Trevor Horn returning to Hetton today to open up new community hub

18 years of hard work and determination by a local community in the City of Sunderland is being celebrated on Wednesday 3 April with the official launch of a new community hub opening at the heart of the former Hetton mining village of Moorsley.

The 3Together Partnership, (funded by the Local Trust as part of the Big Local programme), working closely with the local communities of Moorsley, Peat Carr and Easington Lane have championed the fundraising and construction of a new building which will be officially opened by music producer Trevor Horn, a former Moorsley resident.

Built on the site on the site of the former Miners’ Welfare Hut which was opened in 1926 stands a brand-new, purpose-built community centre, a testament to the hard work and vision of a team of volunteers who have worked to give local people a place to call their own and to house a busy events and activity programme for people in the area.  The new building is a single-story structure built with full disabled access, a large hall with a retractable partition wall to allow different activities to be held at the same time, office space and a purpose-built kitchen. Solar panels have also been installed on the roof to keep energy costs down.

A Community hut has stood on the site for years, now the new hut provides a home for a range of clubs and activities which support local elderly residents, help combat social isolation and provide activities for kids and families including holiday clubs, bingo, a community choir and coffee mornings.  The hut has always been well-used by a range of local groups and is run by a dedicated team of volunteers and local residents, the Moorsley and District CIO, Charitable Incorporated Organisation.

After the original structure was demolished in 2003, the hut had to operate out of a portacabin, the purchase of which was funded by a Neighbourhood Challenge project in 2012 but which was soon outgrown and too small to house all the events and activities.  Marquees had to be erected on the grounds at many of the events to accommodate the number of people who attended.

Residents and volunteers were consulted about what they wanted and needed in the area and calls for a new community building were a top priority.  It has taken over 18 years to achieve this goal thanks to funding from two different National Lottery grants, the 3 Together Big Local Partnership designed for communities that have high level of social deprivation and The National Lottery Reaching Communities Fund with top up funding from charitable donations and other funders*.

Jackie Worthington, lead volunteer said:

“The opening of the community hut is the result of 18 years of fundraising and hard work by a committed team of dedicated and resilient local volunteers.
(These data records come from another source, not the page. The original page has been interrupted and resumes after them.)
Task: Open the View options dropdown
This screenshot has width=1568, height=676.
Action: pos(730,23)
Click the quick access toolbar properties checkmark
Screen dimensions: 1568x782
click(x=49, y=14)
Our group was first set up as a residents association and worked from two local public houses that have since closed. Over the years, the need for a community building has become more pressing to replace the one that was demolished in 2003.  There is nothing else in the area for people, there are no shops, or pubs, and there is only a bus that passes through to Durham. People need the hub, it is the heart of the community.
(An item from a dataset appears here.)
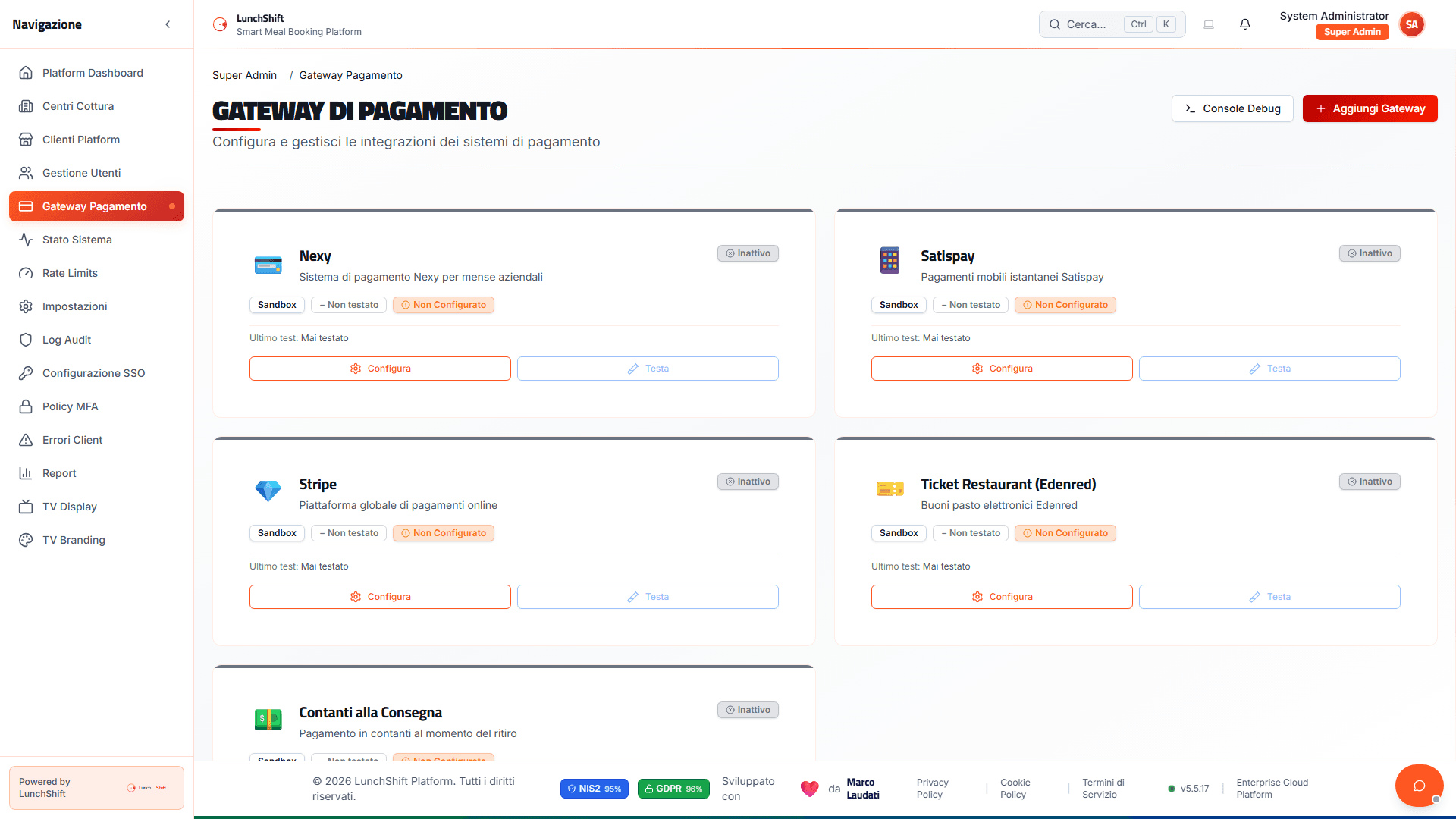Open the Privacy Policy footer link
Image resolution: width=1456 pixels, height=819 pixels.
pyautogui.click(x=932, y=789)
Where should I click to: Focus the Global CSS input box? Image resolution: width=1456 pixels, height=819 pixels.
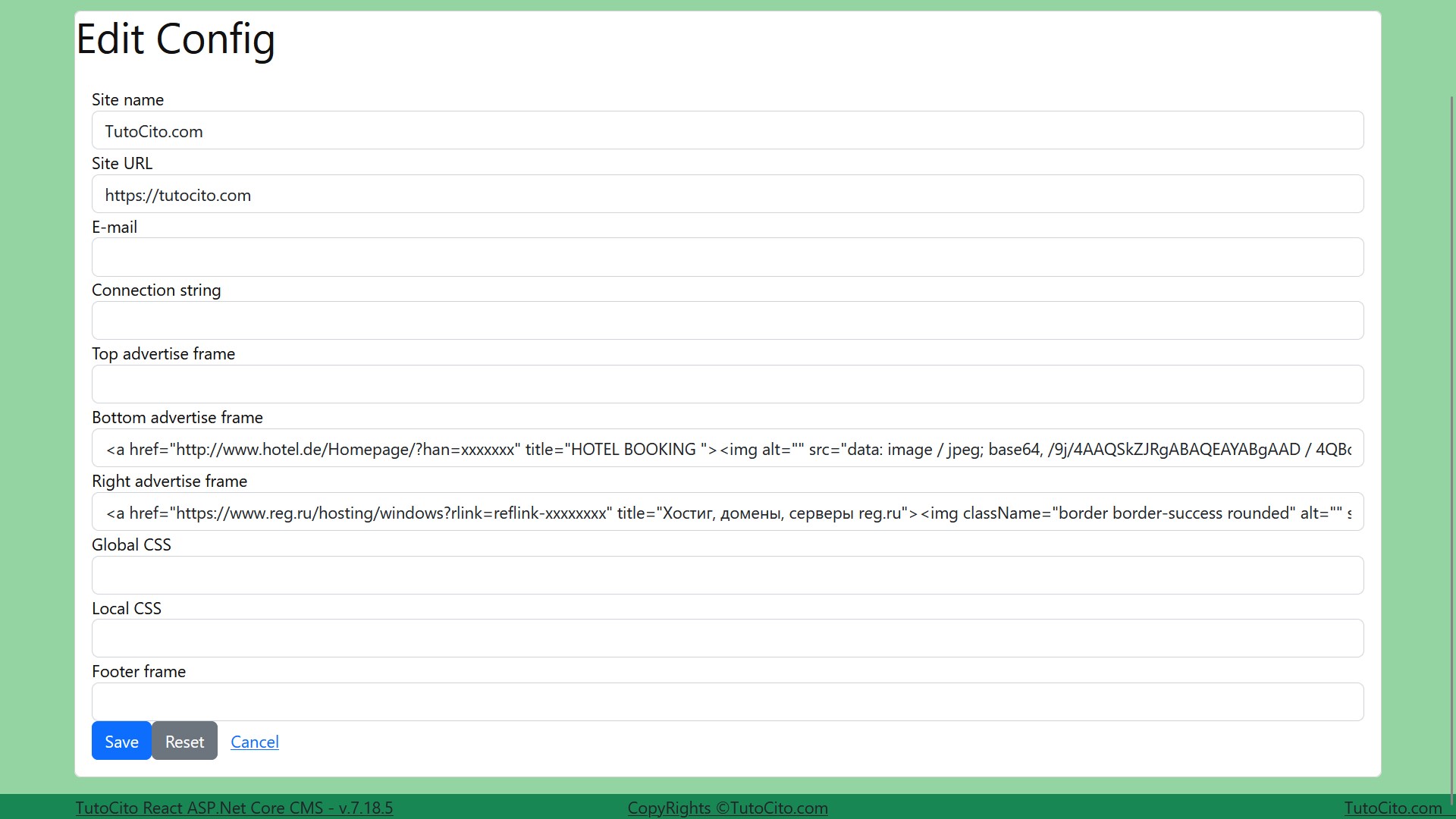(727, 576)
“The official opening next week, by Trevor Horn, someone who originally came from the area is a marvellous celebration of all our efforts and shows what a community in action can deliver.  We were determined to raise the money, it took us a long time but we did it.  Huge thanks to the two National Lottery grants because without them we wouldn’t have been able to achieve this and to all our funders and contractors, it has been a true team effort.”

As part of the launch celebrations, Mr Keith Lucas, the great-grandson of one of the original dignitaries who officiated at the opening of the first community building in 1926 will present a key from the original welfare hall.  This will form a commemorative plaque which will be installed in the new community hut to celebrate the heritage of the building.